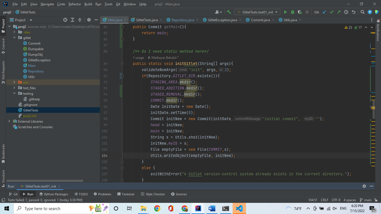
Task: Expand the .idea folder in project tree
Action: (x=14, y=32)
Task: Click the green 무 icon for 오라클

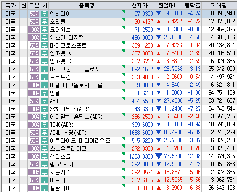Action: [44, 22]
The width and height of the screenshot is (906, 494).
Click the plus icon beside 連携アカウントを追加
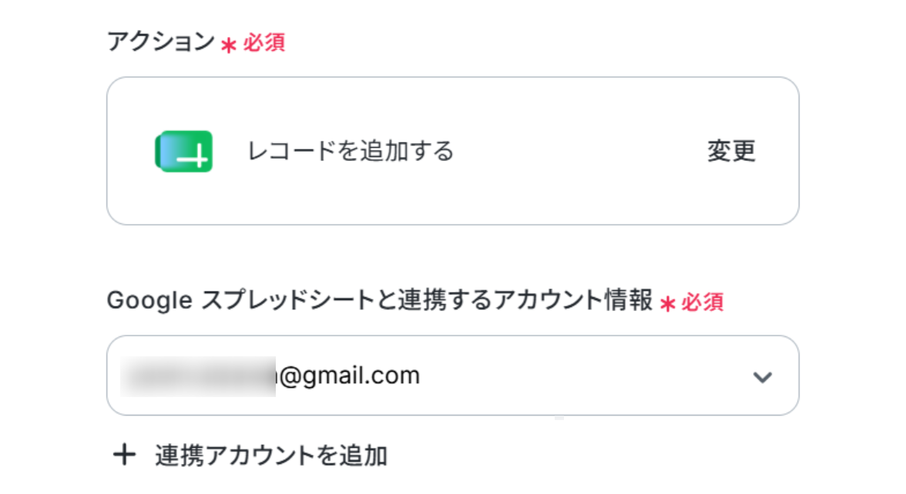[124, 455]
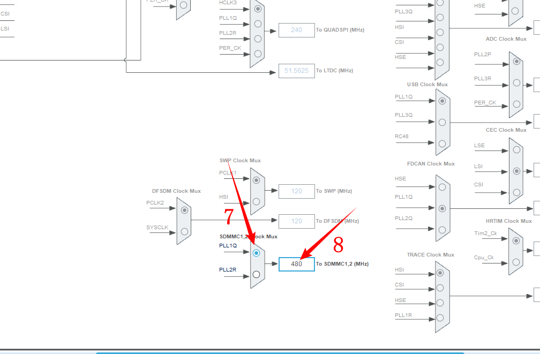Switch DFSDM Clock Mux to SYSCLK
The width and height of the screenshot is (540, 354).
point(184,231)
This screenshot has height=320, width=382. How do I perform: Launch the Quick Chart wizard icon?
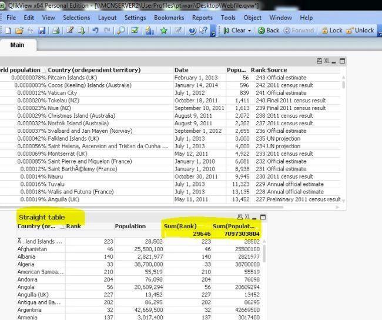click(x=149, y=31)
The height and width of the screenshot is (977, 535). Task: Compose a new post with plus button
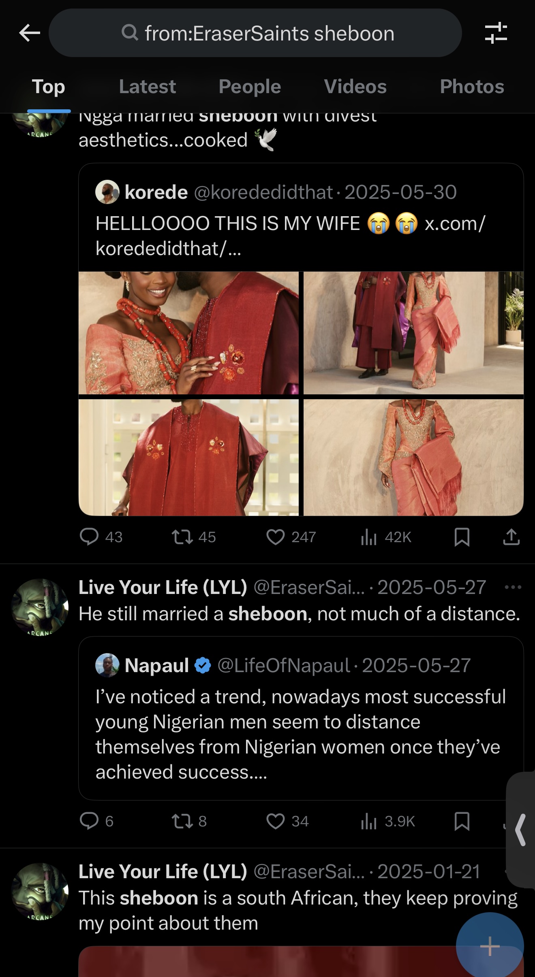(x=490, y=946)
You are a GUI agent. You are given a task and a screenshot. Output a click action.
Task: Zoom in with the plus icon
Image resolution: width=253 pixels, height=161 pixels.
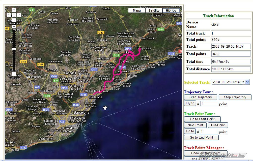pyautogui.click(x=14, y=26)
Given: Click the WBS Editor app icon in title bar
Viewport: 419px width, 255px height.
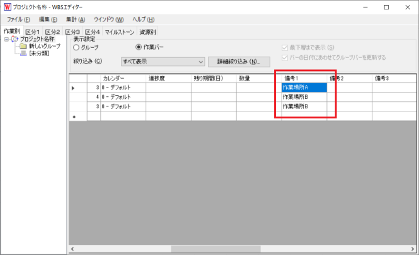Looking at the screenshot, I should click(7, 7).
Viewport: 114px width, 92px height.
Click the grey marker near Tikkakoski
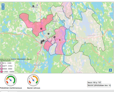tap(33, 6)
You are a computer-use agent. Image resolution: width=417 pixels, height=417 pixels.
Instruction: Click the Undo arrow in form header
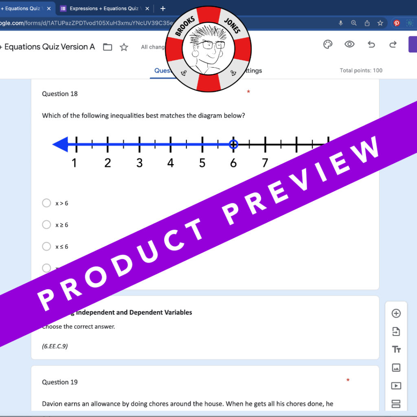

#####

## Your instructions
Reproduce the data starting with the line that contains "Task: Click the green 무 icon for 오라클" and going on through the line that contains "click(x=149, y=31)", substituting "button" for every "icon" and changing nothing else. Omit the pictures.

## Final result
Task: Click the green 무 button for 오라클

Action: [44, 22]
The width and height of the screenshot is (906, 494).
Click the plus button beside 連携アカウントを追加
[124, 455]
Switch DFSDM Clock Mux to SYSCLK
The width and height of the screenshot is (540, 354).
point(184,231)
This screenshot has height=320, width=382. How do I perform: Launch the Quick Chart wizard button?
click(x=149, y=31)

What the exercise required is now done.